Often times on social media, you'll see a happy announcement with the caption, "God is so good!" Since its beginning, I have felt weird and hesitant about saying those words regarding this wonderful relationship. I don't ever want it to sound like He's good NOW that my prayers are answered and I have a man. He was good before then and I knew it, even when I didn't see it. I've been worried that if I say those words, I will unintentionally promote some kind of prosperity gospel message as if to say, "Look at how good God is because of what He's given me."
What an odd thing to wrestle with. I know that I should be able to say "God is so good" at all times and not feel weird about it. What I'm coming to understand more and more is that God isn't primarily good because I have a really incredible gift. He is good because He heard every single prayer I prayed in my 20s. He is good because He wiped my tears away and bottled them up. He is good for a lot of reasons that don't have to do with my circumstances at all. But I have learned this year that blessings are a sign of His goodness, too. My newer circumstances of happiness and answered prayers have been a visible sign to me that He heard me, He knows me, He loves me, and He saved the best gift for last. He knows that I longed for a visible sign of these things, and He answered - quite lavishly. He's chosen to be so kind to me in a way that I can see and experience.
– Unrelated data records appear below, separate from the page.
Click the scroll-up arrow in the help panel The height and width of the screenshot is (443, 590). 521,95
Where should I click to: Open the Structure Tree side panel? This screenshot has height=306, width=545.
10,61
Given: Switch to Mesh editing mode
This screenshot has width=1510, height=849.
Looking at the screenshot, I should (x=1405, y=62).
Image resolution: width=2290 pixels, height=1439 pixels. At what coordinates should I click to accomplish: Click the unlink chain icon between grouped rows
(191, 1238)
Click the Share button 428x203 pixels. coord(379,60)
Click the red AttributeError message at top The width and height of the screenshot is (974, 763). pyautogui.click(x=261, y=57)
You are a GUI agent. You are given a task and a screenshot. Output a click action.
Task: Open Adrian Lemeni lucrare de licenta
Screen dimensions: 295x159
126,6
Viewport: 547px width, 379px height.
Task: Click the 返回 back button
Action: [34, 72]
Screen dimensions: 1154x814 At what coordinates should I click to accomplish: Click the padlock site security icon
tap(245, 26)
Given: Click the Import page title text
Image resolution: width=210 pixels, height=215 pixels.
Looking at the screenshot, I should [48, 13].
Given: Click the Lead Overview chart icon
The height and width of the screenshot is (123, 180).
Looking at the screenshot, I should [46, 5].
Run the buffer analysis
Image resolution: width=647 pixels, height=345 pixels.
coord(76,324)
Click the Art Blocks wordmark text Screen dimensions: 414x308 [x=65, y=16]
Being engaged to the most caring person I've ever known has reenforced to me that God actually does hear prayer. When I wrote in my prayer journal asking for a "godly, gentle, honest, loving" husband for years, sometimes I felt like a fool for asking for the same thing so many times. I had wrongly convinced myself that it was a worthwhile spiritual endeavor, but I doubted that He would actually answer. I also prayed some very specific prayers for specific things regarding a man and a relationship, and God answered them. I couldn't believe it when I found one of those old prayers and realized that the man I'm going to marry is without a doubt all the specific things I asked for as well as so many things I didn't know to ask for that have blessed me tremendously.
God is so good, and I am so thankful.